Try it: Which lines run from the start of the material below through the line containing "precio (19, 2236)"? Retype them exactly, pictures excluded.

Supplied data:
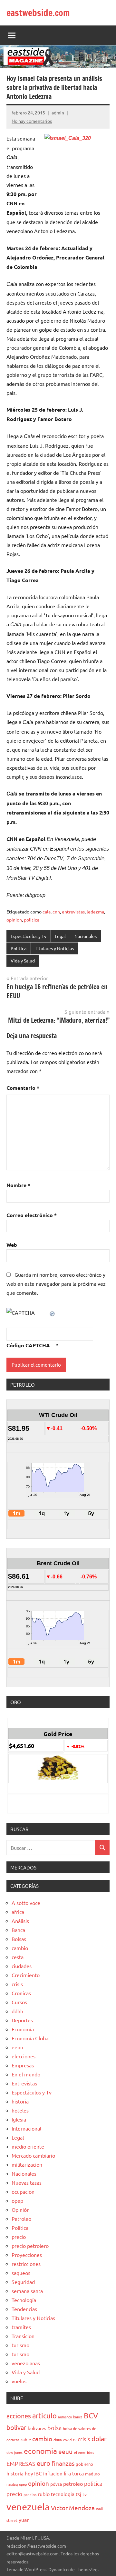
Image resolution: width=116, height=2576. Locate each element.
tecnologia (62, 2494)
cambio (20, 1948)
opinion (14, 919)
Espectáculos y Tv (28, 936)
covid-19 (69, 2439)
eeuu (17, 2047)
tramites (21, 2327)
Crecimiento (26, 1975)
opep (17, 2200)
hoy (29, 2473)
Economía (23, 2029)
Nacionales (85, 936)
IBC (38, 2473)
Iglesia (19, 2119)
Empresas (23, 2065)
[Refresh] (52, 1312)
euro (43, 2463)
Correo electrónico (31, 1215)
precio (19, 2236)
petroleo (73, 2483)
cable (26, 2439)
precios (30, 2494)
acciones (18, 2416)
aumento (65, 2416)
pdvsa (56, 2484)
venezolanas (26, 2363)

Written response:
Image resolution: width=116, height=2576. Locate each element.
tecnologia (62, 2494)
cambio (20, 1948)
opinion (14, 919)
Espectáculos y Tv (28, 936)
covid-19 (69, 2439)
eeuu (17, 2047)
tramites (21, 2327)
Crecimiento (26, 1975)
opep (17, 2200)
hoy (29, 2473)
Economía (23, 2029)
Nacionales (85, 936)
IBC (38, 2473)
Iglesia (19, 2119)
Empresas (23, 2065)
[Refresh] (52, 1312)
euro (43, 2463)
Correo electrónico (31, 1215)
precio (19, 2236)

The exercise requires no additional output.